Bref, si on se concentre sur l'info utile et digne d'intérêt, on apprend finalement que ces chansons mélangent bien le fond et la forme, à savoir (et je reprends la conclusion) "Insolents, moqueurs, militants, satiriques, agressifs, nombreux sont les adjectifs que nous avons employé pour qualifier les personnages lexicaux, vocaux, prosodiques et musico-littéraires mis en œuvre par les premiers punks français." (Dans une thèse, on est toujours le roi/la reine, on dit pas "je" mais "nous")
Grosso modo, l'analyse des paroles, de la structure des chansons et de la scansion sur le rythme punk de base montrent un je m'en foutisme des règles musicologiques et une approche DIY : comme c'est expliqué "Le punk met en avant son pouvoir faire avant son savoir faire". D'un point de vue linguistique, par exemple le punk se permet de chanter les e muets : une hérésie, faut en convenir.

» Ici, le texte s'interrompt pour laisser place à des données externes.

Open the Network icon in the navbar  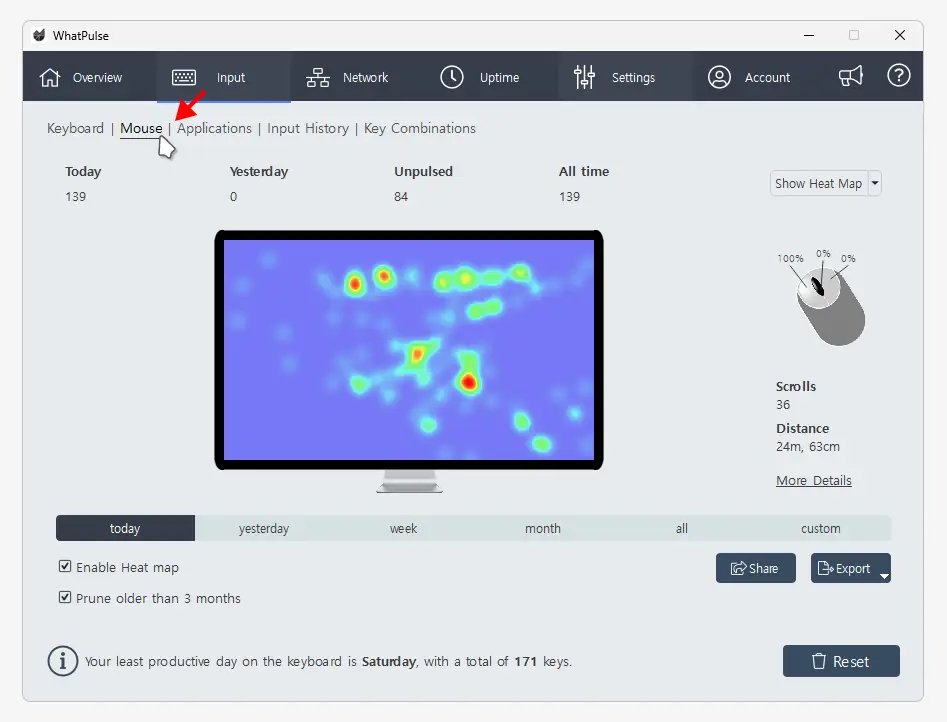tap(318, 77)
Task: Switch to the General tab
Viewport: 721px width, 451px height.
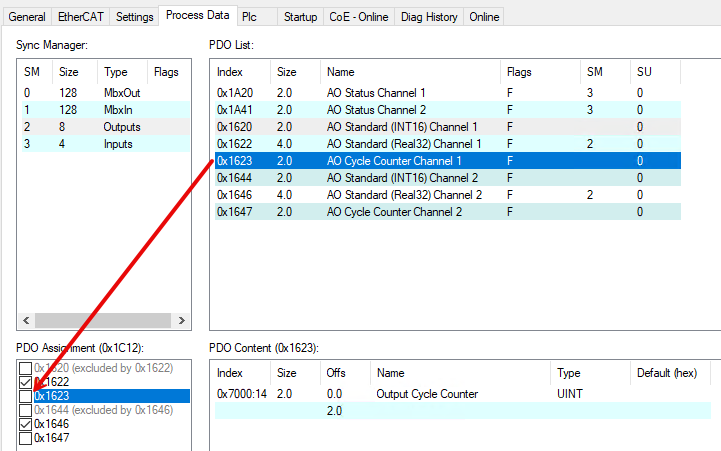Action: point(28,17)
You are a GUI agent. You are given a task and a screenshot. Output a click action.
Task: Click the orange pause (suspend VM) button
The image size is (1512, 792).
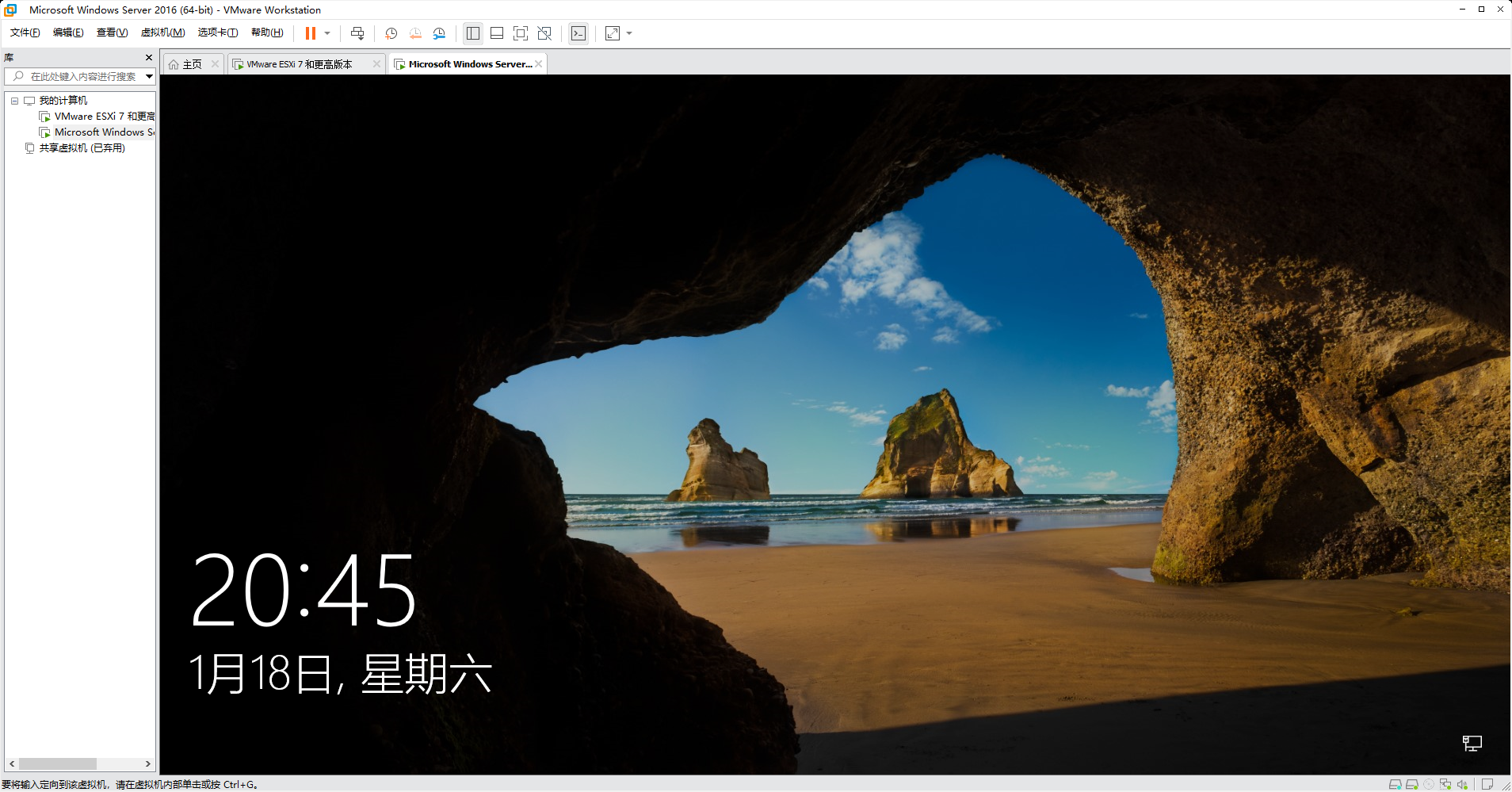point(310,33)
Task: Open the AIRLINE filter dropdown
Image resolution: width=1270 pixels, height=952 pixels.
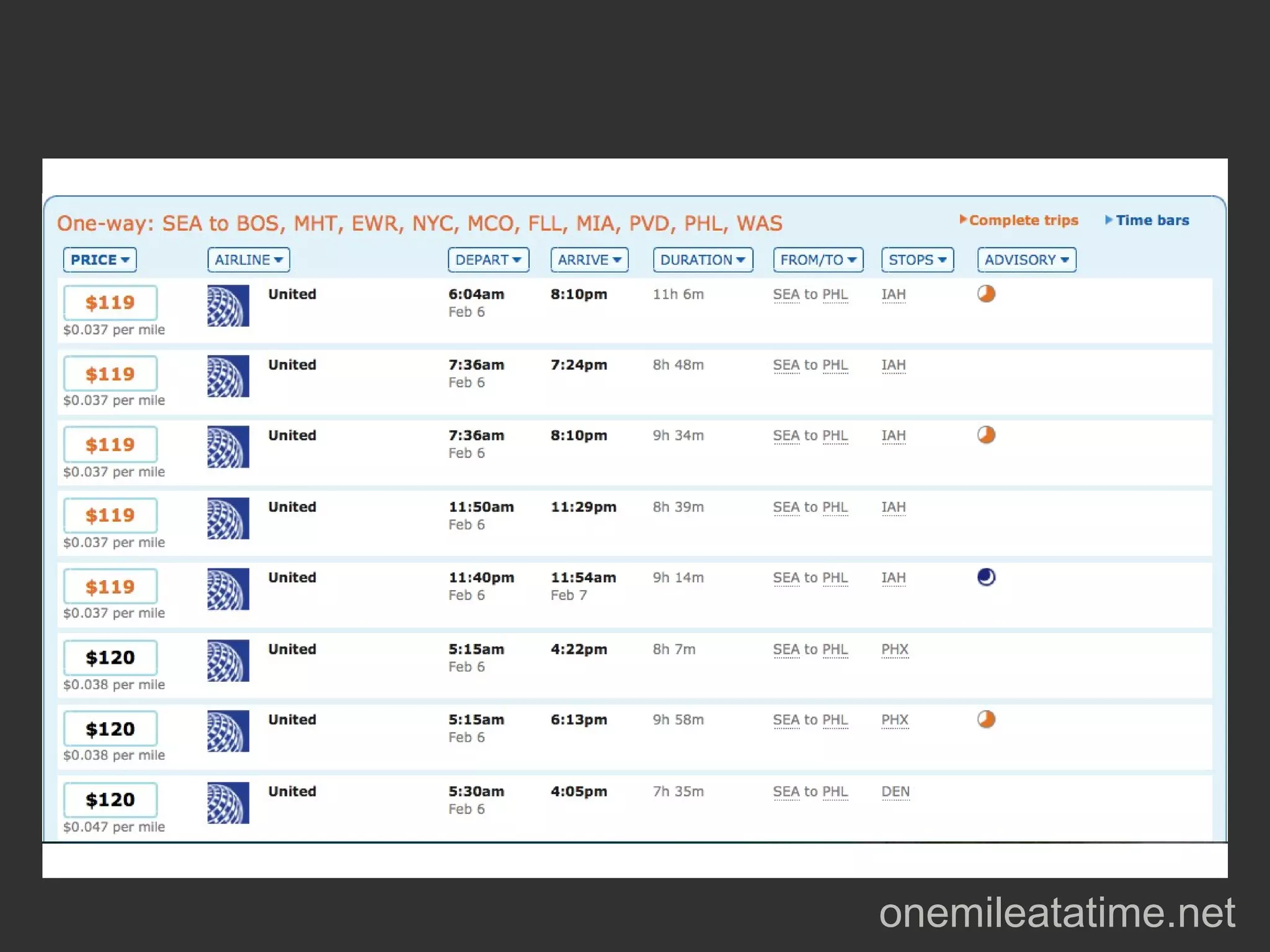Action: coord(249,260)
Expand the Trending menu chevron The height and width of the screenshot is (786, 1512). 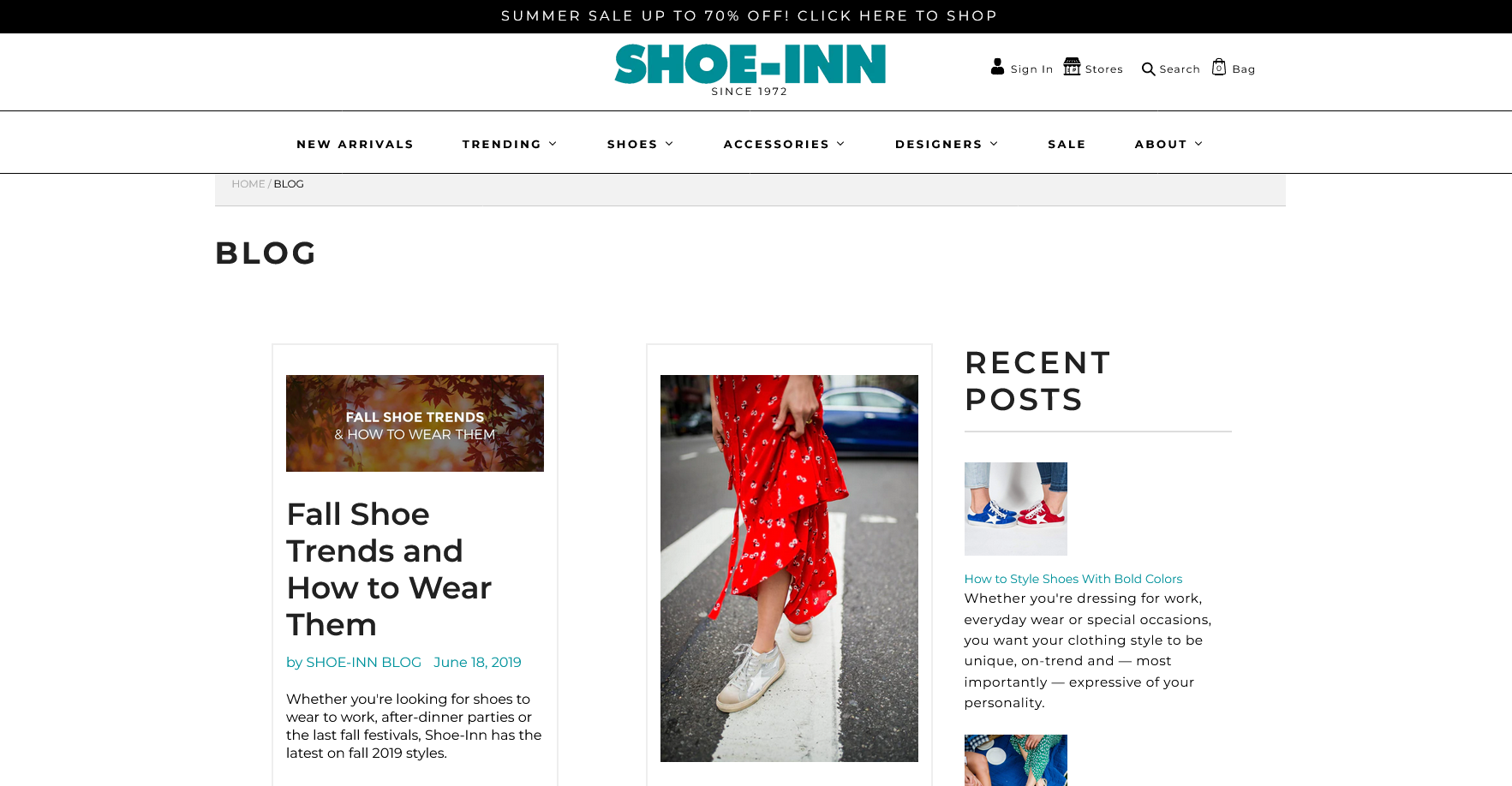pyautogui.click(x=553, y=144)
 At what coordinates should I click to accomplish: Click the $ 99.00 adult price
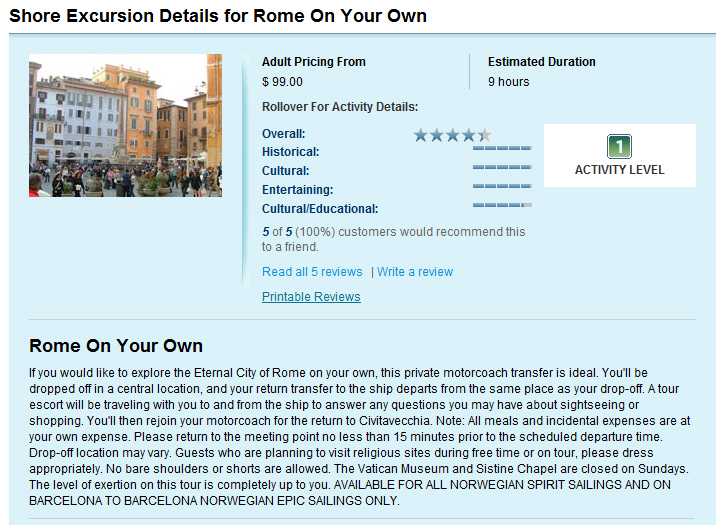282,82
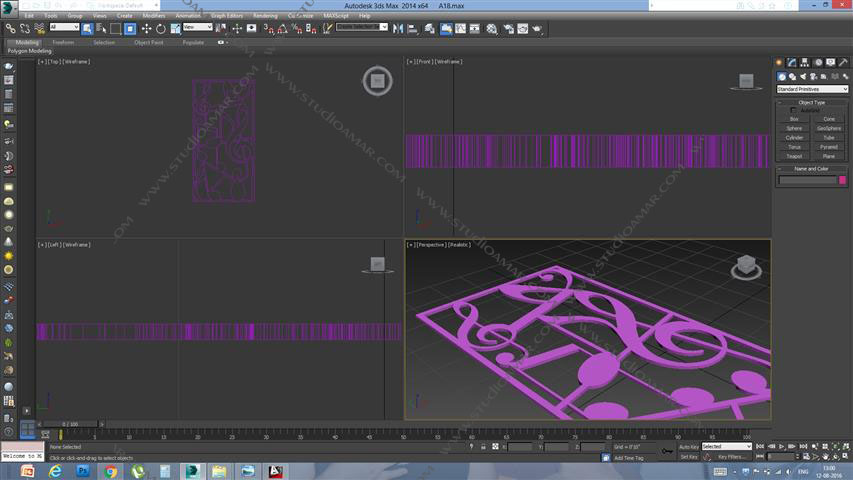Toggle the Auto Key animation mode
The width and height of the screenshot is (853, 480).
pyautogui.click(x=688, y=446)
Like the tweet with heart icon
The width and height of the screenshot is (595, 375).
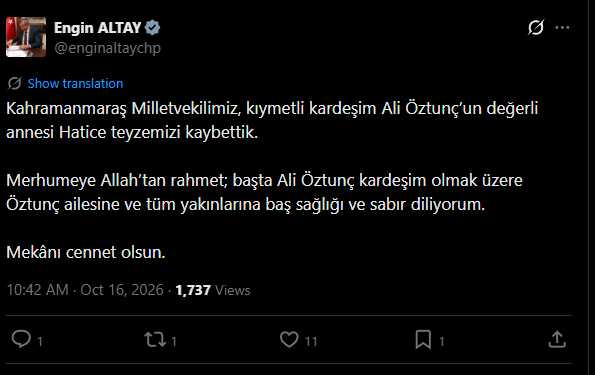click(289, 339)
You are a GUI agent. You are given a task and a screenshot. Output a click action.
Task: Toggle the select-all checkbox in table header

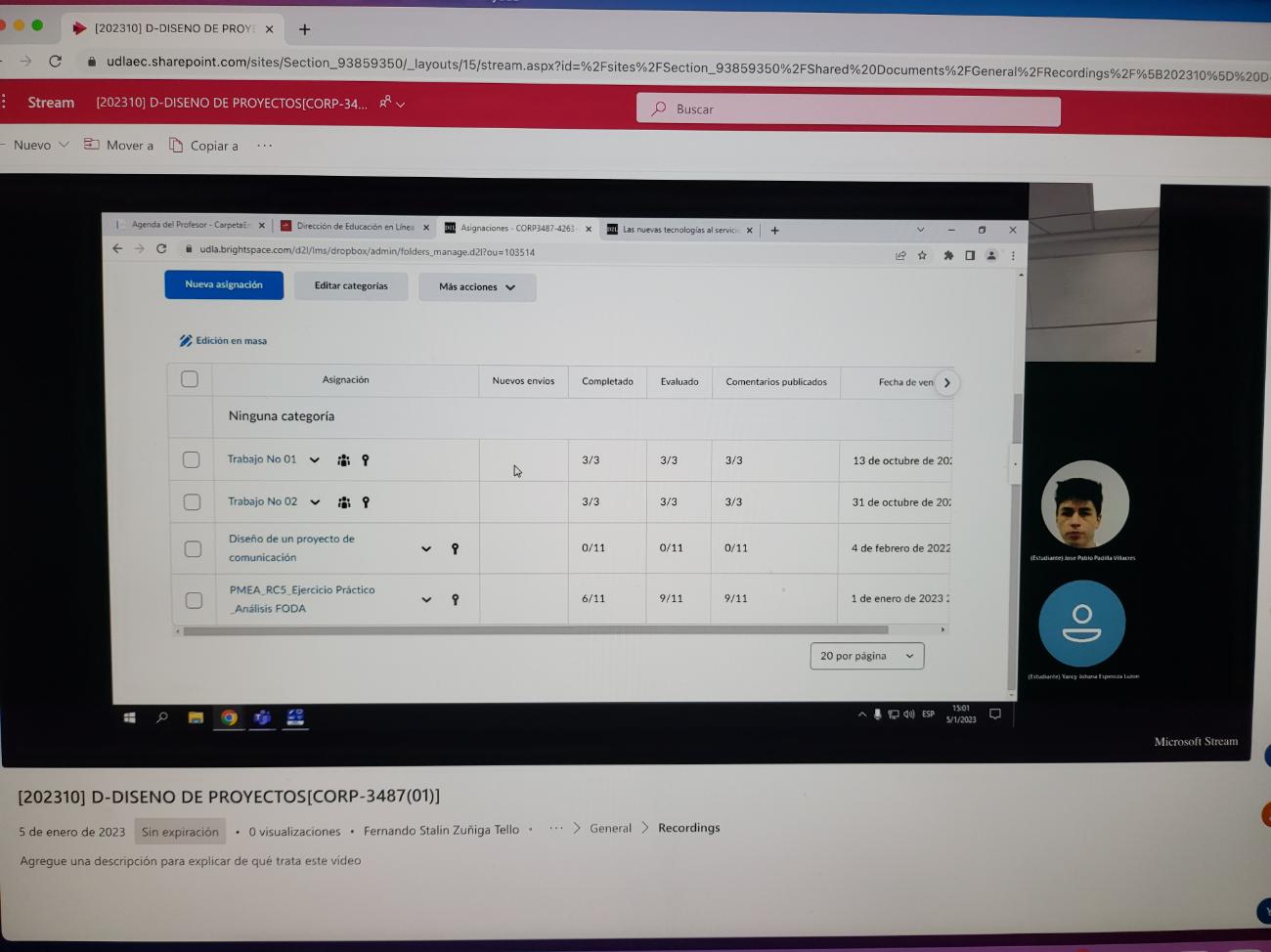[x=190, y=379]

"Le punk", en l'occurrence il n'y a que des chansons de groupes masculins. Ceci dit, on apprend aussi que la chanson de Métal Urbain dénonce le sexisme (ce que j'avais pas très bien compris au début) : Je cite : "Le but est ici de choquer par l'obscénité des propos tenus, de dénoncer le sexisme par une mise en scène lexicale violente. Le chanteur les profère par ailleurs avec sérieux, avec le même premier degré que s'il s'agissait de propos antifascistes". L'honneur est sauf, Jean-Louis Costes nous a appris que pour dénoncer il faut pousser le bouchon le plus loin possible. Du coup, on peut tout dire et son contraire sur un texte, il suffit de dire que le punk est antisexiste de base et il a tous les droits.
Au final, l'analyse musicologique (ou prosodique) est très intéressante, bien que très experte. Le gazier a fait sa thèse également sur la musique rap. Du coup, et ce qui est vraiment dommage , c'est que ca manque un peu de mise en parallèle sur ces aspects au niveau des registres : punk vs rap vs chansons française vs opéra... Sinon, au niveau du ressenti ca fait un peu monsieur Jourdain : "Par ma foi ! il y a plus de quarante ans que je dis de la prose sans que j’en susse rien, et je vous suis le plus obligé du monde de m’avoir appris cela."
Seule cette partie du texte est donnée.